Lessons from the Women in Water Diplomacy Network in the Nile
SIWI’s Women in Water Diplomacy Network in the Nile shares experiences and lessons learned on improving women’s participation in high level water diplomacy processes.
SIWI’s Women in Water Diplomacy Network in the Nile shares experiences and lessons learned on improving women’s participation in high level water diplomacy processes. At the recent Grand Ethiopian Renaissance Dam negotiations there were ”only four or five women” says Ambassador Nadia Gefoun, from Sudan, and those women all had something in common, “we are one group – a Network”.
Ambassador Nadia Gefoun, from the Ministry of Foreign Affairs, Sudan, recently shared her experiences of the Network during a SIWI-hosted web session. Watch the full session here!
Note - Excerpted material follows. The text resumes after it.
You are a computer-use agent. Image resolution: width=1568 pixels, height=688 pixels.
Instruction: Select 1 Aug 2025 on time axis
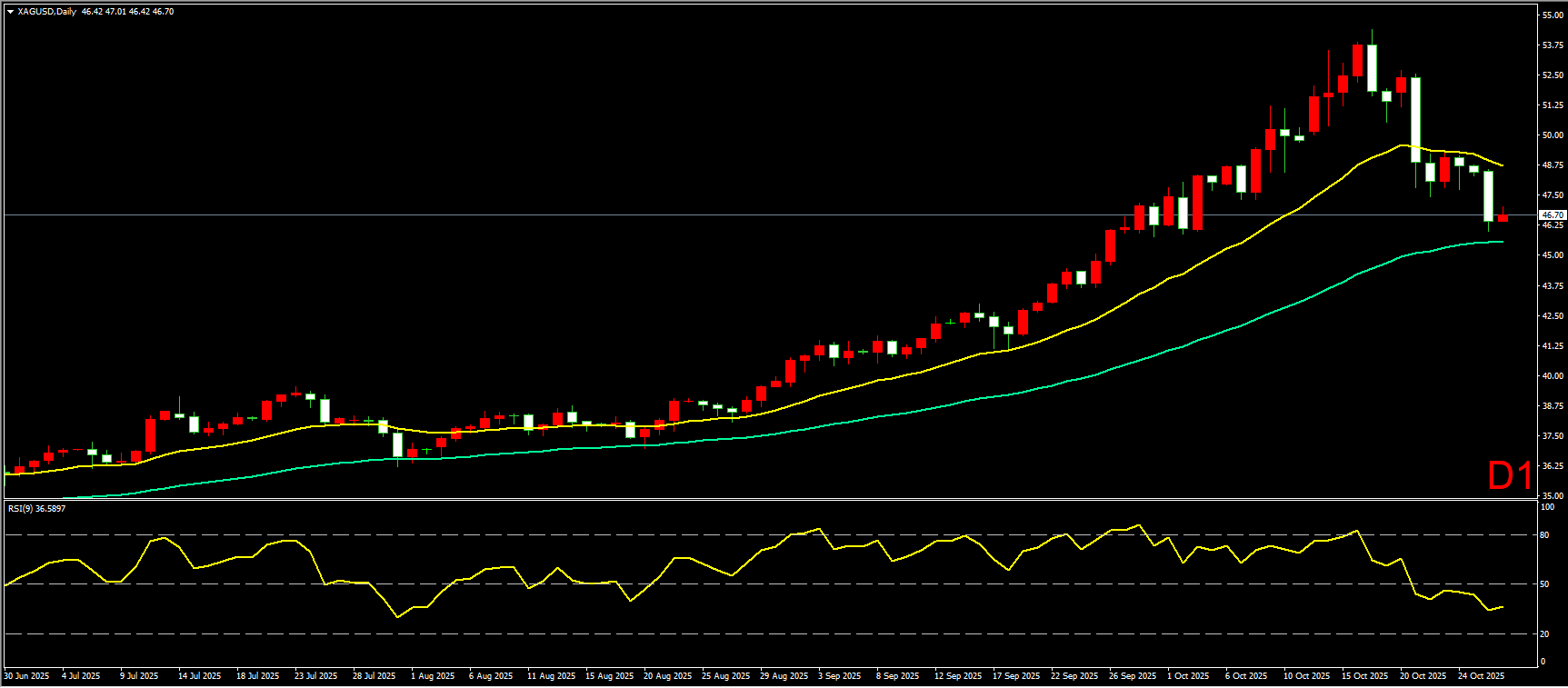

“The Network is getting stronger and stronger, like for example when I participated at the recent Renaissance Dam Negotiations…I found out that we were very few [women] in the three delegations, we are about four or five women but we had something in common between us because we were with you [SIWI]…we are one group – a Network. If that continues that will be very good for the negotiations.”
The SIWI online session took place on 30 September as part of the IHE Delft Institute for Water Education convened e-conference ‘(En)Gendering Transboundary Water Governance: Feminist Perspectives on Water Conflict and Cooperation.Several members of the Women in Water Diplomacy Network talked about their experiences as leading decision-makers in the Nile in a conversation with SIWI.
“The challenges I have faced are the stereotypes and the cultural norms…we don’t have an encouraging environment in which we feel confident in talking about and contributing to decision-making,” said Yodit Balcha, Climate Change Adaptation Advisor, Ministry of Water, Irrigation and Energy, Ethiopia. She reflected that ‘water is not only a technical issue where hydro-politics prevails, so having a multidisciplinary expert, especially in water diplomacy could be one solution.’ Nonetheless she concluded ‘there are many promising developments that pave the way for a more effective role of women in decision-making.’
Research shows that gender inclusive peace processes are 35 per cent more likely to last at least 15 years, that peace agreements signed by women are positively associated with more durable peace, and that higher levels of gender equity are linked to a lower instance of conflict (for further background see SIWI’s policy brief ‘Tapping Our Potential: Women’s Water Leadership in the Nile Basin,’).
The Women in Water Diplomacy Network in the Nile is a project of SIWI’s global Shared Waters Partnership programme which works to support transboundary water cooperation in conflict sensitive basins. As the Women in Water Diplomacy Network in the Nile heads into its fourth year there is a strong momentum forward together as this inspiring session illustrates. ‘Power is taken, not given. You must not sit and wait for people to come and give you something, you have to fight for it!’ encouraged Ambassador Nadia Gefoun.